Autistic Individuals and community

    Imagine a group of individuals coming together, some flapping their arms, others chaotically running back and forth, and yet others screaming. All of them together in one room. No-one  in the group acknowledging that any other individual exists besides themselves.

     Suddenly,  someone who appears to look like a telephone operator  walks into the room.  She eyes each individual  and takes notice of what each and every person is doing. The telephone operator does her job.  She knows what connections to put into which sockets.  Only, she doesn’t use a switchboard, she uses a piano.  her fingers begin to dance at the piano as she sings to each individual and sings about their “original” versions of “dance”, her hands do their tricks.  her left hand plays in time to the hand flappers, her right hand, matching pitch with the screamers  plays simultaneously  the to the footsteps of the runners.   All individuals are playing, flapping, dancing, signing to the same tune.  As the music stops, so does all it’ s participants.  As the music begins, they all begin again in unison.

     Maybe they have not looked at one another this time yet, but they all stayed and participated willingly together.  This is the start, the start of community.  A start at a relationship, a start at attentiveness to something outside themselves.  A beginning to communication.

     This is the place where all these unique individuals bring their greatest strengths which happen to also display their greatest needs . Everyone has a job that they enjoy, that they are good at.  A job that includes them , a job unique to each individual yet includes them in a community function.  Where is this place?  It is the Music Therapy room.

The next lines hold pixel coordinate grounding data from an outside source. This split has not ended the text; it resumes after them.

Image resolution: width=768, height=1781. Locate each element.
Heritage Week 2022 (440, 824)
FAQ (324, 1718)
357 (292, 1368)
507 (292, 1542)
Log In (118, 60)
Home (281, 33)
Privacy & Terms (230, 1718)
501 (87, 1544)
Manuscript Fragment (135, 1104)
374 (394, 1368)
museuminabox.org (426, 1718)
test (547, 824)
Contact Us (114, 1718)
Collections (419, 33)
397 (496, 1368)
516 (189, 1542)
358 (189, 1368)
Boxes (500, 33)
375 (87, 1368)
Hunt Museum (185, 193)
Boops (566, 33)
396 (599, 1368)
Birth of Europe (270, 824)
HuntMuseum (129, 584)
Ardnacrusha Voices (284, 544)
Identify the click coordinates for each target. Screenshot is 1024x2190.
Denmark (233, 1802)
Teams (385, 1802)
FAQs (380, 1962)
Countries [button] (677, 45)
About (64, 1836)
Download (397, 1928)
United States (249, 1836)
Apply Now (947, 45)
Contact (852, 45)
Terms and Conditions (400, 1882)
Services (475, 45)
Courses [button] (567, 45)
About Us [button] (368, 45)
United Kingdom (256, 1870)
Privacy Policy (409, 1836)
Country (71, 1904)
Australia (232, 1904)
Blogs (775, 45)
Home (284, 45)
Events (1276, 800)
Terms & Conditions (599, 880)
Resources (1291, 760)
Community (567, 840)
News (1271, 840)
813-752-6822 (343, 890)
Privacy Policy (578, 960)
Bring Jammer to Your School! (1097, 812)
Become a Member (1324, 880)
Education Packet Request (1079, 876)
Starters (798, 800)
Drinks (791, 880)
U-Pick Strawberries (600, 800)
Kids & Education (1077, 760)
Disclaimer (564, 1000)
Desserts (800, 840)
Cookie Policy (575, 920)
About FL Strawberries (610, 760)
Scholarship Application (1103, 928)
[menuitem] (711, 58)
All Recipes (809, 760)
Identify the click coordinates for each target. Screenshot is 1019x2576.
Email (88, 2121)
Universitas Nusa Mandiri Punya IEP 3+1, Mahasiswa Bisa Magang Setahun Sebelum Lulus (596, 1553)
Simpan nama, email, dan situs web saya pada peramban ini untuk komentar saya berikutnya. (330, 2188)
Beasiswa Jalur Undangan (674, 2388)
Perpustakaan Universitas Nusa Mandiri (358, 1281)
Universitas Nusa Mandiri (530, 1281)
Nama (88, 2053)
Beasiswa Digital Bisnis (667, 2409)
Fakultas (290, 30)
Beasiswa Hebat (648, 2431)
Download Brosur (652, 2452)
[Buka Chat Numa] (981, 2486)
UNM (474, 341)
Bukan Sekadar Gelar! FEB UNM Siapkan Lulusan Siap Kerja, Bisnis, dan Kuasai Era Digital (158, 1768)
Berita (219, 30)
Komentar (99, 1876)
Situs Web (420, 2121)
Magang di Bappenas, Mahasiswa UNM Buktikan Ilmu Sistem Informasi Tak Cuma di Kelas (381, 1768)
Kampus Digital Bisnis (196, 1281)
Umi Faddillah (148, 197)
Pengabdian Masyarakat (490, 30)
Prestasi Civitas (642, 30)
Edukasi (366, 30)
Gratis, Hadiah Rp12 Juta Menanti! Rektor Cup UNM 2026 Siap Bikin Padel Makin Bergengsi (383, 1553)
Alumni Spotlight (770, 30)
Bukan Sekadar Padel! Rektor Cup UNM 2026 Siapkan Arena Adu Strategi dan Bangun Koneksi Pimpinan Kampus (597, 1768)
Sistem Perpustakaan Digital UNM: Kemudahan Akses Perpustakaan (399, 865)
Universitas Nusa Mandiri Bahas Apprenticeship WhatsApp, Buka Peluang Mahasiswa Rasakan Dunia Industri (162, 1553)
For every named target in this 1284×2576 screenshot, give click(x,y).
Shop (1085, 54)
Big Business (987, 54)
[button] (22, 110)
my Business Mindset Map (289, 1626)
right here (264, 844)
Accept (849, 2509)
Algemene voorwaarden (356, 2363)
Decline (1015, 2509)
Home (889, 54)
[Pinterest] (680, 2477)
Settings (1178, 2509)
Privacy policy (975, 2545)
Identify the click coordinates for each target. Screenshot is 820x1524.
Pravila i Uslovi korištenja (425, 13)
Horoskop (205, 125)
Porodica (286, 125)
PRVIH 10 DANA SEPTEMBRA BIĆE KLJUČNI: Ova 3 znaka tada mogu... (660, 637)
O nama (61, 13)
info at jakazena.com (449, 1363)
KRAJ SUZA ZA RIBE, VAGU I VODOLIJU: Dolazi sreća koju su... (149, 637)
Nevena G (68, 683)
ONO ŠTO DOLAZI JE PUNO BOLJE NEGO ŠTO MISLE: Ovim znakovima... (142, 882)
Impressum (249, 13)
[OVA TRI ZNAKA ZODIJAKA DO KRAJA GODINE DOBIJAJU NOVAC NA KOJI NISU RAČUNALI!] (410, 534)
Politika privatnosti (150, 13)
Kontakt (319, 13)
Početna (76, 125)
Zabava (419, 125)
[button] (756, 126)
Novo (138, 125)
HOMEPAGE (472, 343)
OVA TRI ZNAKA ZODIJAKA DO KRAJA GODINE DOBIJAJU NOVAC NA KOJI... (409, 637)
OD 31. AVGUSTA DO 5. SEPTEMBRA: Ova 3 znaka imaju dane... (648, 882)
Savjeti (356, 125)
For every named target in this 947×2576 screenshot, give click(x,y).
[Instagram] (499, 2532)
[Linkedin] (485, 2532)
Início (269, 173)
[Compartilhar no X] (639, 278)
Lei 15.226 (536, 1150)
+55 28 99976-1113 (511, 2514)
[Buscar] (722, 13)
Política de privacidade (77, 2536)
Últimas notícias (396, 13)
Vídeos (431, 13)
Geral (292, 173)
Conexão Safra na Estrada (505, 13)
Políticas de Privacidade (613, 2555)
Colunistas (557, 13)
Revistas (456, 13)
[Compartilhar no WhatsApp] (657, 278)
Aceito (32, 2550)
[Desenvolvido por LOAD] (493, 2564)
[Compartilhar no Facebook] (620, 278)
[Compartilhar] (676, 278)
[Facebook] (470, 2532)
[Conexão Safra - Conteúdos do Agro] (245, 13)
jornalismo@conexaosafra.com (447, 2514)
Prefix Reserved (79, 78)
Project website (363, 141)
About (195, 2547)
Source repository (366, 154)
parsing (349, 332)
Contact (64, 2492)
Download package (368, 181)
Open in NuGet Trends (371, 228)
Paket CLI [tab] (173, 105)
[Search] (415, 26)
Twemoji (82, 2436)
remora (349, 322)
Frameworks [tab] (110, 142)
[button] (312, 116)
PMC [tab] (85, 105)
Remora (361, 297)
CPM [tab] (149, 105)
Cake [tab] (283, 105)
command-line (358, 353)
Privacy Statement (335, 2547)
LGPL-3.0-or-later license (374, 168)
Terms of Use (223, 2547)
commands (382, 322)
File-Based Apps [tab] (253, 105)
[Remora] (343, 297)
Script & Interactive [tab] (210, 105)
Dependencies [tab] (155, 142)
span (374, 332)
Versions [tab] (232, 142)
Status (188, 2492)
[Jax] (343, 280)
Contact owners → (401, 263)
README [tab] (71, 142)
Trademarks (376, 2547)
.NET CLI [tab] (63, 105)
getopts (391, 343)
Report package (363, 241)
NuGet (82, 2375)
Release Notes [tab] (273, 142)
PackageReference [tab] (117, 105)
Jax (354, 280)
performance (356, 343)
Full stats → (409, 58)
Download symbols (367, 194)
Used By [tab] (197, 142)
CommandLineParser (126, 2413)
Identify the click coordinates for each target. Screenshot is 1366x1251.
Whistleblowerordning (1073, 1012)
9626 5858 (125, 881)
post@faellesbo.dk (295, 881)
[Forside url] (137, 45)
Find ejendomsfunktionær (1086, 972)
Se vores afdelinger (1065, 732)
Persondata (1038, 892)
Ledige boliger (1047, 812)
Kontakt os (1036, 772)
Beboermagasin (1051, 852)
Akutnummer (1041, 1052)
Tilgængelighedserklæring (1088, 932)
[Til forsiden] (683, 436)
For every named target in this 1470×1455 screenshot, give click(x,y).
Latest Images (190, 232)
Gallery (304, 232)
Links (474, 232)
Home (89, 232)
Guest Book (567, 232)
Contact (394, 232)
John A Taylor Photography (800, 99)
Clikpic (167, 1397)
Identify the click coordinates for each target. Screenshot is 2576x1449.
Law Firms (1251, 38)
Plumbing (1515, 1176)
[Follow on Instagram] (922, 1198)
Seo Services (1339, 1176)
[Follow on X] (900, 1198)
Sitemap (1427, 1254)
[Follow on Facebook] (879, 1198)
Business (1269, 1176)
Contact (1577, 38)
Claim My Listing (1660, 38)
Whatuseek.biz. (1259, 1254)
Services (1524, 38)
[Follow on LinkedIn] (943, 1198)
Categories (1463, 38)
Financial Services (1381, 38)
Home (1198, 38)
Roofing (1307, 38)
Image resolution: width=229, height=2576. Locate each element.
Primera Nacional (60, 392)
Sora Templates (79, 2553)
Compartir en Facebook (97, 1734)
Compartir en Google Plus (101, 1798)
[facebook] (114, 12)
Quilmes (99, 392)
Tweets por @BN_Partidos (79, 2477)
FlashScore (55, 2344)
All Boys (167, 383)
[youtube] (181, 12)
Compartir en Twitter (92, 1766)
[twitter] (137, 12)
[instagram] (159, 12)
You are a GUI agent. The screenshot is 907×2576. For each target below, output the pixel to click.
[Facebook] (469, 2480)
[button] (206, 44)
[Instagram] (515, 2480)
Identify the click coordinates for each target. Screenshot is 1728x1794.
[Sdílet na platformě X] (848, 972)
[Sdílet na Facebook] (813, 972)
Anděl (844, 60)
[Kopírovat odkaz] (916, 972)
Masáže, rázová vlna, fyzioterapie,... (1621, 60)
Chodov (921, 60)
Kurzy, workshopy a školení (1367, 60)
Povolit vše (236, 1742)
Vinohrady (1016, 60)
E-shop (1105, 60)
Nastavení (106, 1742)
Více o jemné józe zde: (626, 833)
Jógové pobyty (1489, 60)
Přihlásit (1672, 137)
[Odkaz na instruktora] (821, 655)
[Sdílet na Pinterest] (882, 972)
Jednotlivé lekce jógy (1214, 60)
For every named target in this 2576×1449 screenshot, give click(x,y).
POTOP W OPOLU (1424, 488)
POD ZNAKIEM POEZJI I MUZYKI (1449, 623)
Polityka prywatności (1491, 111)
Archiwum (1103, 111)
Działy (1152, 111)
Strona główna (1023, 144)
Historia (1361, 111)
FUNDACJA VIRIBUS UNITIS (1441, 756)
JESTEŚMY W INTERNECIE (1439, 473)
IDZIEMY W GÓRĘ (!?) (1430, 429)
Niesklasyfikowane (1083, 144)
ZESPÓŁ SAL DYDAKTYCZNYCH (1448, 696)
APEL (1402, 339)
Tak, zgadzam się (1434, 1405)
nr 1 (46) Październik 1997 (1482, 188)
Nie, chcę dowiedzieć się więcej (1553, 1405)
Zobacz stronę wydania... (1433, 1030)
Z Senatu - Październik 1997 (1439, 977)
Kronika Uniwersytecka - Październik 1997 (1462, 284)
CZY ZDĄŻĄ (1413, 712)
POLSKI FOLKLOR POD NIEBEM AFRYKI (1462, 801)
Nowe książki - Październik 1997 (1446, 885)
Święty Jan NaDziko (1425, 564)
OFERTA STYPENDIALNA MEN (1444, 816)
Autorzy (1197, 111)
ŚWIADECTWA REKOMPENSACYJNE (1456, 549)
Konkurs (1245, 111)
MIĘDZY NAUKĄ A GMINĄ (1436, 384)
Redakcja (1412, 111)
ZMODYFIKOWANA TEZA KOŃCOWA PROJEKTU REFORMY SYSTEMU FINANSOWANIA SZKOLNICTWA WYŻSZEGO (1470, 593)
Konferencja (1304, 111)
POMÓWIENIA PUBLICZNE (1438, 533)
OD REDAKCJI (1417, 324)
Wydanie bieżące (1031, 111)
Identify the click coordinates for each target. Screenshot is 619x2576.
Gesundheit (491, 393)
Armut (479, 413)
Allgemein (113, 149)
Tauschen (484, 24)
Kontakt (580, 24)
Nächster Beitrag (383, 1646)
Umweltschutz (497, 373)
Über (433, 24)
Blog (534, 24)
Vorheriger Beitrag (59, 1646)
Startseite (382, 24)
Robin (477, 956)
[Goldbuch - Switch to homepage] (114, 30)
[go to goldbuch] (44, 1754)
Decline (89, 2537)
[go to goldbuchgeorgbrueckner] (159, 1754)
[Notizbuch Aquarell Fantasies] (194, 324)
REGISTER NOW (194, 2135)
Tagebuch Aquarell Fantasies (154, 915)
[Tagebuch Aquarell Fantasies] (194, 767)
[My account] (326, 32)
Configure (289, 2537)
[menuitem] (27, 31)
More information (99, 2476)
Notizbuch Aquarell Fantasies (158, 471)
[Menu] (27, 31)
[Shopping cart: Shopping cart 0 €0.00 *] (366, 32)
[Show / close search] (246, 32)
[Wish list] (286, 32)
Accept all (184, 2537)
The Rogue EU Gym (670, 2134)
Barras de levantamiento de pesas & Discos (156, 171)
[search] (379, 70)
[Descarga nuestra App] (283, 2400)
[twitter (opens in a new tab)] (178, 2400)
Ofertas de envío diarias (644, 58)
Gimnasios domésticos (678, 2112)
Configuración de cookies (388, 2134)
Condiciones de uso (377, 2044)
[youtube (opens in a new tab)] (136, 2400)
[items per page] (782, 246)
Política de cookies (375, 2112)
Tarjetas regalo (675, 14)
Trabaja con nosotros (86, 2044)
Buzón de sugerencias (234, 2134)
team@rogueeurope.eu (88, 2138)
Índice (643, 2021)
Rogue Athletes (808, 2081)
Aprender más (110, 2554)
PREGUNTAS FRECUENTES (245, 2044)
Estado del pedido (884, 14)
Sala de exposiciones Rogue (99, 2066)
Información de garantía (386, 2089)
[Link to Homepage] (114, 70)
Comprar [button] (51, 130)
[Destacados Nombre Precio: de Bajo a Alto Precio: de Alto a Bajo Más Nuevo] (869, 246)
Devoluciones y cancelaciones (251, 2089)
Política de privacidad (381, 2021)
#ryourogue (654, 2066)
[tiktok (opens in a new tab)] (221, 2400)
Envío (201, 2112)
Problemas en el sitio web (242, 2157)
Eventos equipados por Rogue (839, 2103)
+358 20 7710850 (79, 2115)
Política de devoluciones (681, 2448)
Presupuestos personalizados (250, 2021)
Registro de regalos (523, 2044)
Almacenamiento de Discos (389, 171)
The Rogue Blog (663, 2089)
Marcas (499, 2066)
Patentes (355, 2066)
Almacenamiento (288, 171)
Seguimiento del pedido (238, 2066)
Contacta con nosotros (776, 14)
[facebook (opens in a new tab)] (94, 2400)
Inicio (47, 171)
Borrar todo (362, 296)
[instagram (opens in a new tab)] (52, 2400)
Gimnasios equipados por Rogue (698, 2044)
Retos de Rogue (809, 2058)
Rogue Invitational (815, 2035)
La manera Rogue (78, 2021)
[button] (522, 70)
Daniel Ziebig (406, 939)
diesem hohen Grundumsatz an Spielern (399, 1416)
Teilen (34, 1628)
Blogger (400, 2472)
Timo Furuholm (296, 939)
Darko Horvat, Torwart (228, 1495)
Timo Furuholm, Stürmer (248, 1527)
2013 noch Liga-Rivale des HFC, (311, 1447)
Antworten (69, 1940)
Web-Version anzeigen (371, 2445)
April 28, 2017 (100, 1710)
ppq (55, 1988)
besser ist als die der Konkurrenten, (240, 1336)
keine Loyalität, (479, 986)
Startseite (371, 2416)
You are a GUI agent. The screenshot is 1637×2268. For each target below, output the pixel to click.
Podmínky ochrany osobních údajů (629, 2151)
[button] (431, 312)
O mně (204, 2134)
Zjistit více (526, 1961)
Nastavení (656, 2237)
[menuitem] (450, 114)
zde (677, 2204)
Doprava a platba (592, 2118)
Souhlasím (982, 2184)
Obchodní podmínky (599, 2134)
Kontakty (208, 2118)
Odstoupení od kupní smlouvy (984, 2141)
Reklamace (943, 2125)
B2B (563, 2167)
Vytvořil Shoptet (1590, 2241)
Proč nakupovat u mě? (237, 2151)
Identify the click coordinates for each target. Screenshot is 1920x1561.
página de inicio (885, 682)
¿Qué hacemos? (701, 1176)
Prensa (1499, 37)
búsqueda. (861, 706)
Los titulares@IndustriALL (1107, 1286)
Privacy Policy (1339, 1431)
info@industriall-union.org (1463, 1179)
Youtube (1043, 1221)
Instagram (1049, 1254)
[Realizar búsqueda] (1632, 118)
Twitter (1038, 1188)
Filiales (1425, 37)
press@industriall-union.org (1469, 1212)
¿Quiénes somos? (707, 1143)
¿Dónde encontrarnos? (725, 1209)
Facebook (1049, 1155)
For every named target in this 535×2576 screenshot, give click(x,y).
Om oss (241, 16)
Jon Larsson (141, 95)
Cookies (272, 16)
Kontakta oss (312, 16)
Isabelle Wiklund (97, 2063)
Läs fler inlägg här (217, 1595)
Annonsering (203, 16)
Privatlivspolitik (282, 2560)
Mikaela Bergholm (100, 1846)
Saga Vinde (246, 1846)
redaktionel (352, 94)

     What happens when they leave this room?  They leave with new strengths that help them to function in jobs outside that room.  Jobs where the other workers the work with all talk alike, walk alike and all speak the same language.  Now these unique individuals can have new jobs that probably will not include music.  In these new jobs they may or may not talk and walk like all the other workers, but they can still function with them, in this new group of like minded individuals.

     Now the little boy who came in screaming leaves the Music room instead ,saying ” I am very disappointed.”  The little boy flapping all by himself now leaves the room saying “bye ,bye” to all his new friends.  The boy who ran back and forth, walks out of the room, stops, turns back and looks at the telephone operator (Music Therapist) and smiles and waves “Goodbye.”